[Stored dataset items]

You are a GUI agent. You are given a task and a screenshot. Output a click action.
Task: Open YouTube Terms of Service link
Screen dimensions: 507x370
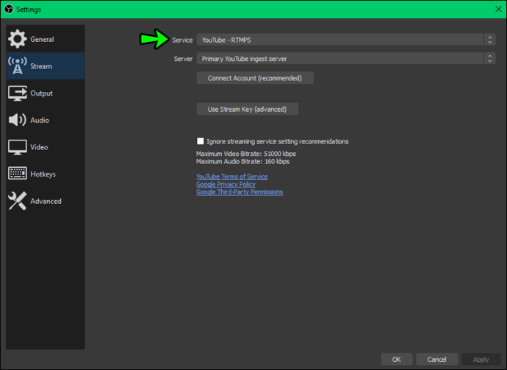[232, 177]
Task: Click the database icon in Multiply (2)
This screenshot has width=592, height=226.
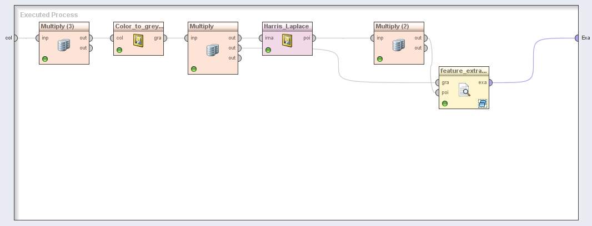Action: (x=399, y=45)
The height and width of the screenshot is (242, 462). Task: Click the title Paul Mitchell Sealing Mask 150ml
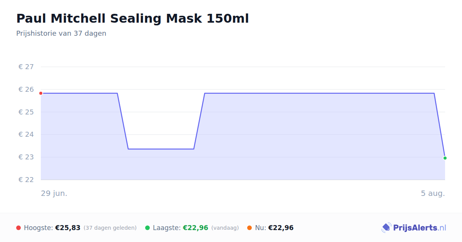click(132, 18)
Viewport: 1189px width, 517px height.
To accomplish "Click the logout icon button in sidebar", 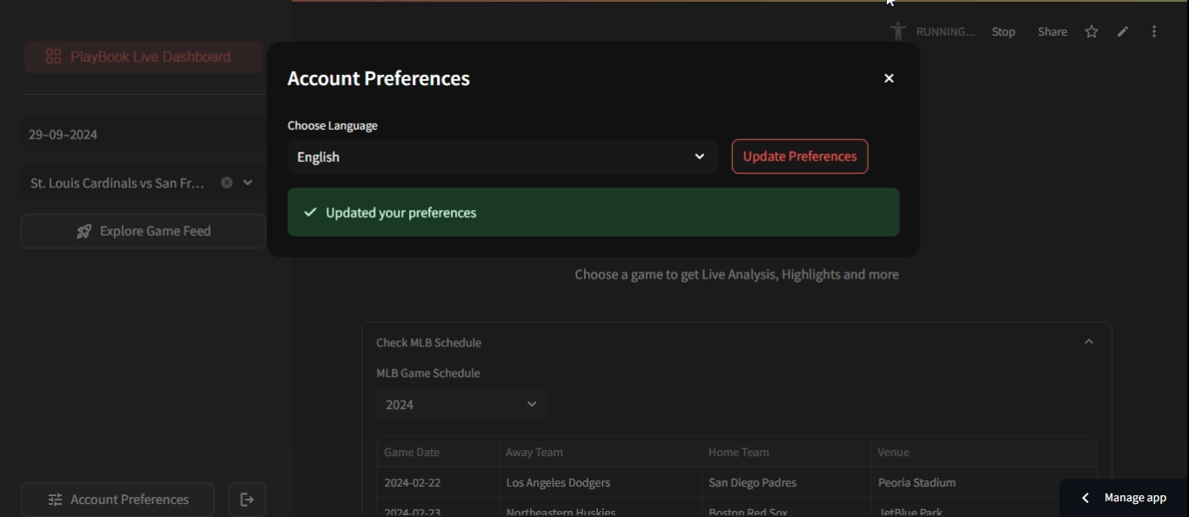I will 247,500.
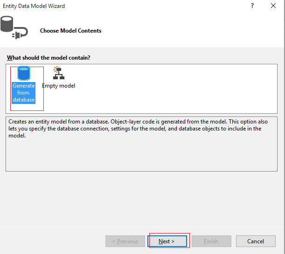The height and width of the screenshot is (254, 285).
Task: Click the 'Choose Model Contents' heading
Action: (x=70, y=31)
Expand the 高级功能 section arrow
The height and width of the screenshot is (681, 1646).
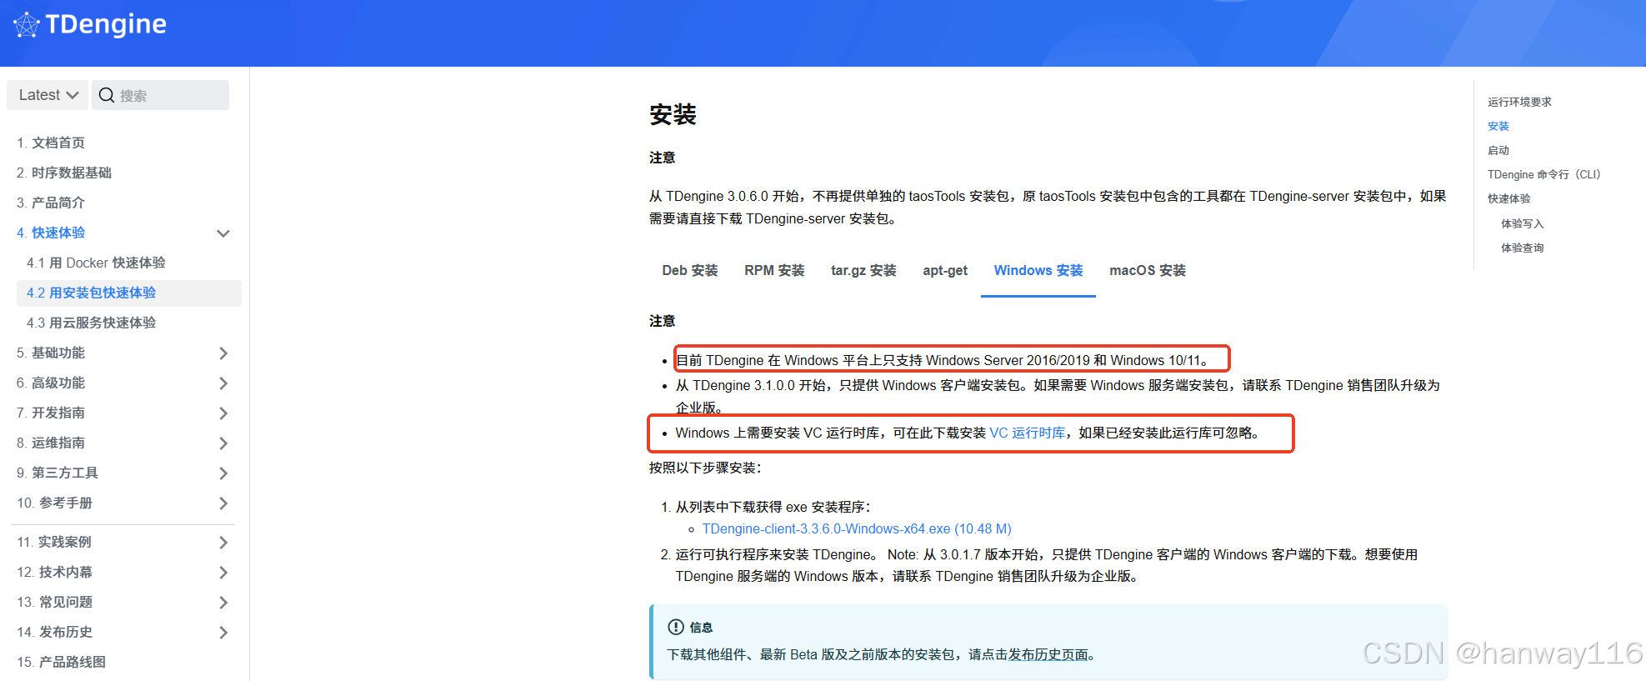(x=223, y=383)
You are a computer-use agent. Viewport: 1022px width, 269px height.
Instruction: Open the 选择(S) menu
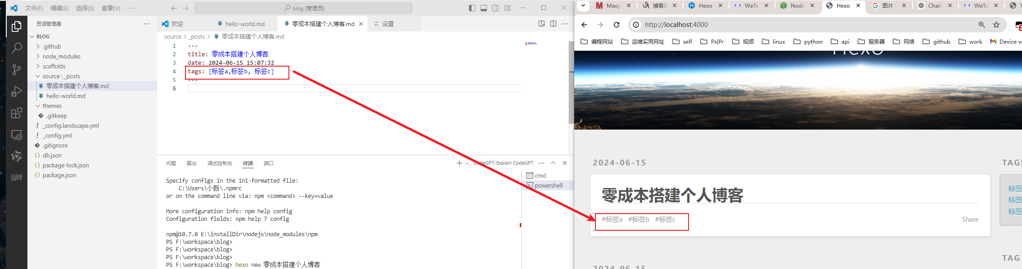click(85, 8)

### THE EXERCISE
Copy the lines of the material word for word, starting at the line with "Expand the 高级功能 section arrow" and continuing to the end of the material. Omit the pictures from your copy.

### FULL OUTPUT
Expand the 高级功能 section arrow
The height and width of the screenshot is (681, 1646).
(x=223, y=383)
You are a computer-use agent. Viewport: 1022px width, 269px height.
Instruction: Open the 选择(S) menu
click(85, 8)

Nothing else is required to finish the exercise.